ASC management firm Woodrum/ASD will not be able to collect the more than $93,000 that an arbitrator awarded the company last year in its contract dispute with a bankrupt surgery center.
U.S. District Court Judge Rudy Lozano has ordered that Methodist Hospitals, owner of the failed Merillville (Ind.) Surgery Center, is not responsible for paying the arbitration award because Methodist is a separate legal entity and not part of the arbitration agreement between Woodrum and the surgery center. The Merrillville facility closed an went bankrupt in 2008.
"Methodist is not a party to the agreement which contains the arbitration clause," wrote Judge Lozano in his opinion. "A corporate relationship alone, such as that of parent-subsidiary, is not enough to bind a non-signatory to an arbitration agreement." He wrote that although Methodist's president, Ian McFadden, FACHE, used Methodist's letterhead to write a 2008 letter terminating the management agreement with Woodrum, Methodist and the Merrillville Surgery Center were separate businesses because the surgery center maintained its own bookkeeping, bank accounts and tax ID numbers.
Woodrum/ASD principal David Woodrum, MHE, FACHE, says that his company plans to continue its case against Methodist to recover the money. "This is only one step in the process," he says, adding that he was not able to comment further on the judge's order.
The roots of the dispute go back to 2007, when the surgery center's board of managers hired Woodrum, based in Chicago, Dallas and Los Angeles, to manage the center in an attempt to save a money-losing partnership between 18 surgeons and Methodist Hospitals.

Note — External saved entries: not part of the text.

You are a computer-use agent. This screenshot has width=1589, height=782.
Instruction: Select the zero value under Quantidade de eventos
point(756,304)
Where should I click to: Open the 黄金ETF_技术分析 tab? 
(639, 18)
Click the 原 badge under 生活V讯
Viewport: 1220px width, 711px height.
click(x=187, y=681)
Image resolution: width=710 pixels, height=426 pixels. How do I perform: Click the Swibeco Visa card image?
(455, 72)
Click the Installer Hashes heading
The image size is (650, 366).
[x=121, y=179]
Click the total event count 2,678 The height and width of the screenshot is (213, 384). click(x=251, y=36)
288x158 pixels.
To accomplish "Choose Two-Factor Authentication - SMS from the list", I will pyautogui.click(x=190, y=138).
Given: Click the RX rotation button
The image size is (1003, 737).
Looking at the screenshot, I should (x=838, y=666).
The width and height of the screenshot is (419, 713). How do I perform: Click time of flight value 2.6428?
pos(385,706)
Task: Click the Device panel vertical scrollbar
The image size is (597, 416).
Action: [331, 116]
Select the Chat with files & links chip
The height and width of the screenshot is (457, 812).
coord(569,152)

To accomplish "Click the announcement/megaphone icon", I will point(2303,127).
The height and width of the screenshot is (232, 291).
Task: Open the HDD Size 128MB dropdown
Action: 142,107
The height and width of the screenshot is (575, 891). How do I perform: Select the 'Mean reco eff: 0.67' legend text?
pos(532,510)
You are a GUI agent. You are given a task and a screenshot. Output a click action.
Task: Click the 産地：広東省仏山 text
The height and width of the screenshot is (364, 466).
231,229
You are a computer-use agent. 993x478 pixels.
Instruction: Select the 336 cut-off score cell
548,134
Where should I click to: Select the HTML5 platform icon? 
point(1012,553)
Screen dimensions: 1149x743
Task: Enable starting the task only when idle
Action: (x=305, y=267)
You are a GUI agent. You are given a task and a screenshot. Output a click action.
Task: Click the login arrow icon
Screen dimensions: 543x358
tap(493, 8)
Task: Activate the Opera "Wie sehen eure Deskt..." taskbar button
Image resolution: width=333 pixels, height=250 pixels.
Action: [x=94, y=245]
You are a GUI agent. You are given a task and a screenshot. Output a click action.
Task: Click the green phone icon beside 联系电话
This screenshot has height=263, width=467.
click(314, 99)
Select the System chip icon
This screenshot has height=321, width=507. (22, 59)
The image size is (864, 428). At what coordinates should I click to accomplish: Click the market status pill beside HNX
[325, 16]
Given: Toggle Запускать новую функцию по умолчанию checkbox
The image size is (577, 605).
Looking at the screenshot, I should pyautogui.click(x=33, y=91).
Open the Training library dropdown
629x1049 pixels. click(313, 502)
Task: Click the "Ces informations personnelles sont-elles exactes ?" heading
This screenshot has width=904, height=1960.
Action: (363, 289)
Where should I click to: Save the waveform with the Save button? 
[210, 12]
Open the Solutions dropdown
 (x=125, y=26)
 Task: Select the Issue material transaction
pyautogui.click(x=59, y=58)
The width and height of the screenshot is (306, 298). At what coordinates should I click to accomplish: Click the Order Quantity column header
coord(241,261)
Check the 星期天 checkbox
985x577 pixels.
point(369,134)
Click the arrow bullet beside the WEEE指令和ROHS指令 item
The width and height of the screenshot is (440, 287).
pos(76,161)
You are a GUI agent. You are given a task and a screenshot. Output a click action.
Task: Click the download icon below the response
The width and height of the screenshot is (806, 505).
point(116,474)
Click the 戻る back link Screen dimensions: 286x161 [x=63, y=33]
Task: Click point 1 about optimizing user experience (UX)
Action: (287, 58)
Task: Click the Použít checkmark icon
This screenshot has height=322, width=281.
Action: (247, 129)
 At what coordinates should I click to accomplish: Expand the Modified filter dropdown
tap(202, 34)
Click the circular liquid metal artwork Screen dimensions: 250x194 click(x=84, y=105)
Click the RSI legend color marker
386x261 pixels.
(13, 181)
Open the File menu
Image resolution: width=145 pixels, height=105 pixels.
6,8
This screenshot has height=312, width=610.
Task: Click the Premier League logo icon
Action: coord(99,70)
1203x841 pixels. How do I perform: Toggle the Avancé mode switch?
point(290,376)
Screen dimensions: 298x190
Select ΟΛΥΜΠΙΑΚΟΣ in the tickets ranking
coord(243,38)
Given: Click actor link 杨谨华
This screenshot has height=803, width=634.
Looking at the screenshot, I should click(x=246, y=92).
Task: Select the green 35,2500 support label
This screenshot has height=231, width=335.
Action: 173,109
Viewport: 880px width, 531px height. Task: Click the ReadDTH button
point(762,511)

In August 2008, Methodist bought out all the surgeons and became the only owner, according to court documents.
In November that year, Methodist gave Woodrum notice that it was ending its management contract because of the company's "persistent and material failure to effectively manage the Surgicenter," according to a letter from Mr. McFadden to Mr. Woodrum available in court records.
Since the management agreement for $12,000 a month was supposed to expire in May 2009, Woodrum disputed the termination and filed for arbitration. In return, Methodist filed a lawsuit to block arbitration, saying that the arbitration agreement was between Woodrum and the surgery center, not Methodist. In the meantime, the arbitrator sided with Woodrum and awarded the company $93,086.42.
Now that the federal court has sided with Methodist, the hospital will not be required to pay Woodrum. The attorney representing the hospital did not return a request for comment.